Arroyo still butt of Aquino jokes in Laos

Former President Gloria Macapagal-Arroyo

VIENTIANE, Laos—President Benigno Aquino III isn’t easing up attacks on former President Gloria Macapagal-Arroyo in his meetings with overseas Filipinos.

As in Auckland, New Zealand, Mr. Aquino made several references to Arroyo, now a Pampanga representative under hospital arrest for plunder.

This time, Mr. Aquino joked that he had heard other people say the previous administration seemed to have used a different kind of calculator when estimating costs of public works and rice imports, and seemed to have had a faulty addition and subtraction button.

He made the quip as he lauded the P260 million purportedly saved when his administration constructed the newly opened Araneta-Quezon Avenue underpass in Quezon City. The previous administration had estimated the project to cost P694 million, he noted.

“As other people say, maybe they used a different kind of calculator and the addition button is automatic and frequently pushed,” he said.

He also said the calculator seemed to have had a subtraction problem since the previous administration imported 2.5 million metric tons of rice for a 1.3 million shortage. The excess rice is now rotting in warehouses, he added.

He also recycled his “bulalo” joke about corruption, which he first mentioned in his speech in New Zealand late last month.

He said that the previous administration had made the public works department a milking cow that it was as if they were trying to suck the marrow out of it.

Recently, ousted Chief Justice Renato Corona was not spared either, with Mr. Aquino hitting the former top magistrate for his excuses about failing to officially declare 98 percent of his wealth, walking out of his trial and feeling that he was exempted from the law because he headed the judiciary.

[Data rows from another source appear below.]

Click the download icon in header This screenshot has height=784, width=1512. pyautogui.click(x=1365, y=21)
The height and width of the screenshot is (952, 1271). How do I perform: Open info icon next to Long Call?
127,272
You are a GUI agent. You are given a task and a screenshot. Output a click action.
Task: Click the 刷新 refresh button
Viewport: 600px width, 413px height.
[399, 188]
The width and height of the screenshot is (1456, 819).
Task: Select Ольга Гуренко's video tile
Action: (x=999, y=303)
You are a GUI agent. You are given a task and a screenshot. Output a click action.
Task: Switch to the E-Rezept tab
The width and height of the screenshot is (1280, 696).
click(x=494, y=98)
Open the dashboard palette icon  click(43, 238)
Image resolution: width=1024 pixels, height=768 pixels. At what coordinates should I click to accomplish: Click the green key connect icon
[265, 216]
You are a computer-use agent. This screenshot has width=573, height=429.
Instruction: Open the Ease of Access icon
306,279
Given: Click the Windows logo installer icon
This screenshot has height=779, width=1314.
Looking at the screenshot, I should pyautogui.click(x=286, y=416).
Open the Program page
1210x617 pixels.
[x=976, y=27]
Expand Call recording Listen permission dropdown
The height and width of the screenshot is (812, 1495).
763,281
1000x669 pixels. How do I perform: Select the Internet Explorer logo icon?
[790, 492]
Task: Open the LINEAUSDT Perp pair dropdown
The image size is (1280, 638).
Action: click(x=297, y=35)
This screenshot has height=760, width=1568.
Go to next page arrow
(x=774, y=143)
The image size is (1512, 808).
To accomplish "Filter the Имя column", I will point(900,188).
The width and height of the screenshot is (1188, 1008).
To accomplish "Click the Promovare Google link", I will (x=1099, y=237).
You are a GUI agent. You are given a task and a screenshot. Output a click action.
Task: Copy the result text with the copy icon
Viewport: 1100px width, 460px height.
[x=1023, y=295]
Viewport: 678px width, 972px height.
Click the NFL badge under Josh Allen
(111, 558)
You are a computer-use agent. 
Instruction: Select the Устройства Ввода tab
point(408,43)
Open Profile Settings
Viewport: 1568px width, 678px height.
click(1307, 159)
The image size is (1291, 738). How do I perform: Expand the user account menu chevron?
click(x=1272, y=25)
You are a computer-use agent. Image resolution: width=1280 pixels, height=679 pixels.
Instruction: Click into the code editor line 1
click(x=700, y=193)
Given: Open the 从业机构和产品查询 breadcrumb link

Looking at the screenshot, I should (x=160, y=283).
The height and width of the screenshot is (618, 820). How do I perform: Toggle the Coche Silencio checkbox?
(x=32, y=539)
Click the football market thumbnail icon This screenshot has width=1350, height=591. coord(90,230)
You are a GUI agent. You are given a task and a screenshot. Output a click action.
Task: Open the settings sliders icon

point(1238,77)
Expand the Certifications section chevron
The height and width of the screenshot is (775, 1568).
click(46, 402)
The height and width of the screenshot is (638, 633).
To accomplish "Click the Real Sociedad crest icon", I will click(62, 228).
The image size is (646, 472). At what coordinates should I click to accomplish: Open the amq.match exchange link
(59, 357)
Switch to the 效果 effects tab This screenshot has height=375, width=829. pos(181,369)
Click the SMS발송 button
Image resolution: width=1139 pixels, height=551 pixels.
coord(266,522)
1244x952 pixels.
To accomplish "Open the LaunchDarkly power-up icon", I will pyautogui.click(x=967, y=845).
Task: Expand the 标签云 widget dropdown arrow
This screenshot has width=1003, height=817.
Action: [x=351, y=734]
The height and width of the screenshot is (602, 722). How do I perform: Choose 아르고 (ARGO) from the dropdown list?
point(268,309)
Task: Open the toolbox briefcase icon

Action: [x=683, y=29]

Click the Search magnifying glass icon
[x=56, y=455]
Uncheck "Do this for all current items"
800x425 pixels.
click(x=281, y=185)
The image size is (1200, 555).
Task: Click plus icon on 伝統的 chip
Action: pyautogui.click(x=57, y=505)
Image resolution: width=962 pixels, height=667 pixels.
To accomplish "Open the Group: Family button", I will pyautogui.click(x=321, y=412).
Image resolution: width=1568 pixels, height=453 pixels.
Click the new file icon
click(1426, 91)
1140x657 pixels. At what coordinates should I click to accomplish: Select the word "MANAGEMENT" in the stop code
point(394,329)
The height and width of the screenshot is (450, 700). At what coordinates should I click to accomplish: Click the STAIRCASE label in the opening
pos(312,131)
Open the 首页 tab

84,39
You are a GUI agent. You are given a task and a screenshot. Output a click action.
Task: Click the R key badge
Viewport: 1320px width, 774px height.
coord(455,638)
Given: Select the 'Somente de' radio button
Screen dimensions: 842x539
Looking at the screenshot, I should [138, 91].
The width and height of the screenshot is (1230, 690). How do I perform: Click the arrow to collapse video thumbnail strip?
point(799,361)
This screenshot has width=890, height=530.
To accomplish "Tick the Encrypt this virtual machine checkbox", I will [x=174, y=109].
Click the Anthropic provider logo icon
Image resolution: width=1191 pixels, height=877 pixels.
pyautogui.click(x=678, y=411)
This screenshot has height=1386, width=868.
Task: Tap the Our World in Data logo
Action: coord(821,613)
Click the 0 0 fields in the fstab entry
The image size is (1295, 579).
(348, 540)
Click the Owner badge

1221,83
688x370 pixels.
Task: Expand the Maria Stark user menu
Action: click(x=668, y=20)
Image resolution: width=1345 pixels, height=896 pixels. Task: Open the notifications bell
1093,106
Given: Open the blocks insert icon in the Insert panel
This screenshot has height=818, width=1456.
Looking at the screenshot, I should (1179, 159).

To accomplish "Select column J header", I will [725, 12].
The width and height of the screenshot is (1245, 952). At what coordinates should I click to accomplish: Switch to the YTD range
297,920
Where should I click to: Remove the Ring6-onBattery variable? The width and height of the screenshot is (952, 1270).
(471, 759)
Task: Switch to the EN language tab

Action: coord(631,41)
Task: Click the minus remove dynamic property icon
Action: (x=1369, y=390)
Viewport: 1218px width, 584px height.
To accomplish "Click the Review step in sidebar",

But the President steered clear of jokes about the health of the former President, who is presently detained for plunder at Veterans Memorial Medical Center because of her illnesses.

Arroyo’s allies have hit Mr. Aquino for joking about Arroyo’s use of a wheelchair, saying it was ungentlemanly and that the former President’s ill health was no laughing matter.

Critics said it was a “sick joke” and was “unpresidential.”

Mr. Aquino told close to 300 Filipinos who met him in Vientiane that the Philippines was now making strides, a task that he felt was “mission impossible” when he first assumed the presidency because of problems he inherited from the previous administration.

“Who would have known that I would have a solution?” he said.

“They were so thick-faced and so lacking in conscience that we can only say, ‘hay naku (oh well)’ to their anomalies left and right,” he said.

As an example, the President said billions were set aside to buy prefabricated bridges from foreign companies but the Arroyo administration did not know where to put these. The headache was passed on to his administration, he said.

The last contract was signed on June 28, 2010, two days before the Arroyo administration ended. “One day before they left, they really milked it,” he said.